Kansas dramatically cut income taxes in 2012, in what Gov. Sam Brownback promoted as a “shot of adrenaline” to the state’s economy, but instead, revenues shrank, the state’s bond rating plummeted, and Kansas was forced to cut funding for education and infrastructure. Last year, the Republican-controlled Legislature voted to roll back the tax cuts, but the state still faces a huge budget gap over the next two years.
Erpelding called for investing in more teachers, a more affordable higher education system and a more highly skilled and qualified workforce. “We are deeply disappointed, but not surprised,” he said, “that not one member of the minority was consulted on how to craft legislation that would improve our income tax code, hold Idaho families harmless and maintain our investments in the future.”
CBD oil program
loses some children
Idaho is down to 34 children in its “expanded access” program that’s treating children with severe, intractable epilepsy with a commercial version of CBD oil through a drug trial. Elke Shaw-Tulloch, administrator of the Division of Public Health Services in the state Department of Health and Welfare, told the Legislature’s joint budget committee there originally were 40, but several have dropped out, either due to the inconvenience of traveling to Boise for the treatment or out of concern that the patients weren’t getting as much benefit as had been hoped. Overall, however, the kids have seen excellent results – including sharply reduced seizures – from the treatment.
“Once someone unenrolls from the program, that spot cannot be refilled … unfortunately,” Shaw-Tulloch said.
She said the original hope was that the drug, a nonpsychoactive derivative of marijuana that’s being marketed as Epidiolex by a British pharmaceutical firm, would be FDA-approved and commercially available by the end of the current fiscal year. But that hasn’t happened yet, so the department and Gov. Butch Otter are recommending funding the expanded access program through the next fiscal year to ensure the kids don’t have a disruption in their access to treatment.
With “the changes in the federal government, things have been delayed,” Shaw-Tulloch told lawmakers. “The drug company has submitted their request to the FDA for licensure of this medication, and it is on the fast track.” As soon as it’s licensed, she said, the Drug Enforcement Administration will reschedule it, and then it would become commercially available to the children now in the expanded-access program.

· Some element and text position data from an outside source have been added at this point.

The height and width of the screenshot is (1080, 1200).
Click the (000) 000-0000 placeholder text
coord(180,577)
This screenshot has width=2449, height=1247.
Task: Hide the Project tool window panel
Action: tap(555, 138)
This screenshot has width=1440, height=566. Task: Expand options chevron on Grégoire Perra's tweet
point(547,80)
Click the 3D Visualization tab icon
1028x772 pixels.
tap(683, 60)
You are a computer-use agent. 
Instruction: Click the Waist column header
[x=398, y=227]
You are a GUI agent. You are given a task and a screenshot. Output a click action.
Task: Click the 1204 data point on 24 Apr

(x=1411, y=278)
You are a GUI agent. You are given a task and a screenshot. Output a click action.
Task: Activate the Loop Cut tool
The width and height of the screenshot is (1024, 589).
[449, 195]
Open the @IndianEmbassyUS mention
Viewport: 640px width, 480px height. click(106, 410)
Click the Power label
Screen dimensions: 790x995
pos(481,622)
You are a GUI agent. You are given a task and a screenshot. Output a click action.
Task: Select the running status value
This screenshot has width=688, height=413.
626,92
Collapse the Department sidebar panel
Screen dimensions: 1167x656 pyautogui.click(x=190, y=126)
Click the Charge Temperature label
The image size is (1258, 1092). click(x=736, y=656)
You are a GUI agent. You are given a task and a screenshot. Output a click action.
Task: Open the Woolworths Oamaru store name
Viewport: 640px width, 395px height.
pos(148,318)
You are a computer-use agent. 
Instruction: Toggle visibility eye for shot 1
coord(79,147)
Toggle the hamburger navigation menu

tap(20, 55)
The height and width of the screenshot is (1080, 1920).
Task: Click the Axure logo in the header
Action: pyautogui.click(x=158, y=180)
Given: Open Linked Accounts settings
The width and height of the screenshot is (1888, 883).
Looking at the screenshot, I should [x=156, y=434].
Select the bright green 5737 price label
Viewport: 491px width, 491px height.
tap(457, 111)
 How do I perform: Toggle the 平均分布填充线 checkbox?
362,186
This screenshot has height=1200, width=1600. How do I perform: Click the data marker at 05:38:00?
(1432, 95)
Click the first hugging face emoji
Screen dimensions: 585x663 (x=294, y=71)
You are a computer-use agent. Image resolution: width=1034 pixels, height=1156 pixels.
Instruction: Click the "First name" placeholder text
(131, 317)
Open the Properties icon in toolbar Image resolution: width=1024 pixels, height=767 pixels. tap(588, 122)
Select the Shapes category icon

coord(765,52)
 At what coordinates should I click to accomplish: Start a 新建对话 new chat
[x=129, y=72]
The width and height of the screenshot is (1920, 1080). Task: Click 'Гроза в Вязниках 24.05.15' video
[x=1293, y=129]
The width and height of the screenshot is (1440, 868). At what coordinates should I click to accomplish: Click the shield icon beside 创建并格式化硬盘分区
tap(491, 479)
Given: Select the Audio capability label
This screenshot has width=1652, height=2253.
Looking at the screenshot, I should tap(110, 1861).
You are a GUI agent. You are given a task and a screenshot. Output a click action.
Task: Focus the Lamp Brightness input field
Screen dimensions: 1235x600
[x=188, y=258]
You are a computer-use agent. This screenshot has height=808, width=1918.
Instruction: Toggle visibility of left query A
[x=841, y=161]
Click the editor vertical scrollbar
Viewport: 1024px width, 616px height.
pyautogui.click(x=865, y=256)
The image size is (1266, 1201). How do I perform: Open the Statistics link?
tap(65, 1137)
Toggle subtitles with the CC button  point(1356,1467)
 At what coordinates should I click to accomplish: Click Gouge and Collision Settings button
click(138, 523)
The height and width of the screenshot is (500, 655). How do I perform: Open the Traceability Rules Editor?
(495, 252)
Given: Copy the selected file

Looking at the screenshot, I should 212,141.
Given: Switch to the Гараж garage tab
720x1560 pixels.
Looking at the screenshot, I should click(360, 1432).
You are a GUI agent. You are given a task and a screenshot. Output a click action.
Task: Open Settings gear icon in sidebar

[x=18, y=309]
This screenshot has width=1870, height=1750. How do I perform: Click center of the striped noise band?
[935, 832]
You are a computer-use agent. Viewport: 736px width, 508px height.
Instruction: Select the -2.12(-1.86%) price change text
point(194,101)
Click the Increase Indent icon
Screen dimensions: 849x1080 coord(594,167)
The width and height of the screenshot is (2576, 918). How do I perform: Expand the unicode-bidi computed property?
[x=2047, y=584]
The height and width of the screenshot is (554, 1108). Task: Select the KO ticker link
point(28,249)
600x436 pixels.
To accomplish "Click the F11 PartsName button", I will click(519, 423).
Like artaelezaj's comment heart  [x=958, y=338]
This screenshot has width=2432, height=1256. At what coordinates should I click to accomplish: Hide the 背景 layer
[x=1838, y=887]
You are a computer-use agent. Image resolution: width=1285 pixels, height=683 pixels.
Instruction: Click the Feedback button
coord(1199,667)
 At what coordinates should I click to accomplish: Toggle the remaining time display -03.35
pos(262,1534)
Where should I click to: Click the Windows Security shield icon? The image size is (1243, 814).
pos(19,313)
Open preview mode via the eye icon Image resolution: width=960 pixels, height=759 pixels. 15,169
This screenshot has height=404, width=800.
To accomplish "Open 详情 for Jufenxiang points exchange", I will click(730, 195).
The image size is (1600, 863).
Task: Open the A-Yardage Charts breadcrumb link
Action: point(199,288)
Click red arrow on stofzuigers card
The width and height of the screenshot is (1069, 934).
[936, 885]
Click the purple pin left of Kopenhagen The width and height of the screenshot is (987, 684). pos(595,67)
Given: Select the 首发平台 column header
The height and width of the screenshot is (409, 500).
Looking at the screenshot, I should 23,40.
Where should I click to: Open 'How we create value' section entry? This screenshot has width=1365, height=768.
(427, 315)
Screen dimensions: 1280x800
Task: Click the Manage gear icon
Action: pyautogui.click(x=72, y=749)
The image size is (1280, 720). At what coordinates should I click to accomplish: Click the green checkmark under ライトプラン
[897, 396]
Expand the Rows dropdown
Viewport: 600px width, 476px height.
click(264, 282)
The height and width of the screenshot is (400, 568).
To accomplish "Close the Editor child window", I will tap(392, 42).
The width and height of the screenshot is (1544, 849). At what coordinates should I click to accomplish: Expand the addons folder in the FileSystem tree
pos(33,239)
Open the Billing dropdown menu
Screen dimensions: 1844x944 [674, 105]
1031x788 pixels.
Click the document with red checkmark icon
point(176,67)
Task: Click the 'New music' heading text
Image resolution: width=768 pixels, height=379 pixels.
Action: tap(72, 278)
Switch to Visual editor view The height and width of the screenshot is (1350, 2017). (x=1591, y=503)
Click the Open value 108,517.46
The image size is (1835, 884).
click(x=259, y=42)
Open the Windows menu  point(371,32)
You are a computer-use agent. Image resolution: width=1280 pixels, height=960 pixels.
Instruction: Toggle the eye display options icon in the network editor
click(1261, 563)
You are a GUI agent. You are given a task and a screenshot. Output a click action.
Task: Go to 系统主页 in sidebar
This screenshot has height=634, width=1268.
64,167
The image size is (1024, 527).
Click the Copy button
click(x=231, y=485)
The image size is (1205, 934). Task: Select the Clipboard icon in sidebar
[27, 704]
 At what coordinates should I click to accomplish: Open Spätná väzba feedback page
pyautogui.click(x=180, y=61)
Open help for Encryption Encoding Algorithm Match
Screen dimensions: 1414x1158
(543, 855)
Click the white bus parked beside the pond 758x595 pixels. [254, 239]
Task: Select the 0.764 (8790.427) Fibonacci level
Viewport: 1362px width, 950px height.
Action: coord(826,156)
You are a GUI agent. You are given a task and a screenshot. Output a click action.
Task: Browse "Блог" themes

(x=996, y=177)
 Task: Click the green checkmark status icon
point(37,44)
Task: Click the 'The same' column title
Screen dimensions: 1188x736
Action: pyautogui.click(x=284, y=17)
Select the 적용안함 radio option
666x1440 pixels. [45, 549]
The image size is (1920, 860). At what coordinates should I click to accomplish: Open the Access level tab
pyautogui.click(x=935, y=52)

“What we don’t want to see happen is kids that are on this program, having great success, and then have no access,” Shaw-Tulloch said. “We are a little uncertain when that licensure will take place, so this is a request to carry those kids through the entire state fiscal year.” The request is for a $26,800 supplemental appropriation in the current year and $149,800 next year in state general funds.
Two weeks ago, legislation was introduced in a House committee to legalize the use of CBD oil, also known as cannabidiol, for medical use in Idaho. Lawmakers passed legislation in 2015 to allow parents to use CBD oil to treat ill children, but Otter vetoed it, citing concerns about expanding the use of illegal drugs in the state.